> [PROMPT] Count the lines of the listing that contain the string "what", matching uppercase and lowercase exactly. Reply with the number only.

* begin WORKING DATA *

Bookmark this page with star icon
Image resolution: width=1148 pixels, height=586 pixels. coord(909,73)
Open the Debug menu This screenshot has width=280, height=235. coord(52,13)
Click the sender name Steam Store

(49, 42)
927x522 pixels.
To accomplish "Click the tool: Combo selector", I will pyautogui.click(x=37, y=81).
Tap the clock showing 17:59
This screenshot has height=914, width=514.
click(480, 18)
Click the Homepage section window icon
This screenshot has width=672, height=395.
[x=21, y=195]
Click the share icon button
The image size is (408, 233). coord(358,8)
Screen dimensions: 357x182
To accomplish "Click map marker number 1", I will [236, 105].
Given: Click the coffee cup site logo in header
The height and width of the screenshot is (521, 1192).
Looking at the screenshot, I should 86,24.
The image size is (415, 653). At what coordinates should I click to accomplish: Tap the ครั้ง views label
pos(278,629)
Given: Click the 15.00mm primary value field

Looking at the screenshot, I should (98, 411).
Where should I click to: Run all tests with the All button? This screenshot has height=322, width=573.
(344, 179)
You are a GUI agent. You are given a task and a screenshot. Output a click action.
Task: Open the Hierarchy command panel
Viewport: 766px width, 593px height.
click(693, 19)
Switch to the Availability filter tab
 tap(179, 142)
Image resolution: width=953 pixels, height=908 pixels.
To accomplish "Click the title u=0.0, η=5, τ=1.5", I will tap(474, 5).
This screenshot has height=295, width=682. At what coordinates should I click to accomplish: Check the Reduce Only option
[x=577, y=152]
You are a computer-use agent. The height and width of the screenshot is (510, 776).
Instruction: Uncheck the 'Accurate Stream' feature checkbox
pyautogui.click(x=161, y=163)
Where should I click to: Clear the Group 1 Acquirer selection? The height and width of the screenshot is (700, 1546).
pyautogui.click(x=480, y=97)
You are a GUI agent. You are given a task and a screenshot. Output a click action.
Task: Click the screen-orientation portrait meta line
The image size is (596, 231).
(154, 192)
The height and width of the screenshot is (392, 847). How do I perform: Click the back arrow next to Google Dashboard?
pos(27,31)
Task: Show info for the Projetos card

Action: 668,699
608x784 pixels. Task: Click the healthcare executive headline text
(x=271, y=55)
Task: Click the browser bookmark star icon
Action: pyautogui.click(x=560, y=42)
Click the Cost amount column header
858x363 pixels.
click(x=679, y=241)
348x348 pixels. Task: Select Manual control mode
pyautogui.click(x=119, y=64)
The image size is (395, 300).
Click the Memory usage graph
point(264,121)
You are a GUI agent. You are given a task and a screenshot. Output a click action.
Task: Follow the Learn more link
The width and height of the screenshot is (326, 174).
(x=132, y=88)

* end WORKING DATA *

> [WRITTEN ANSWER] 2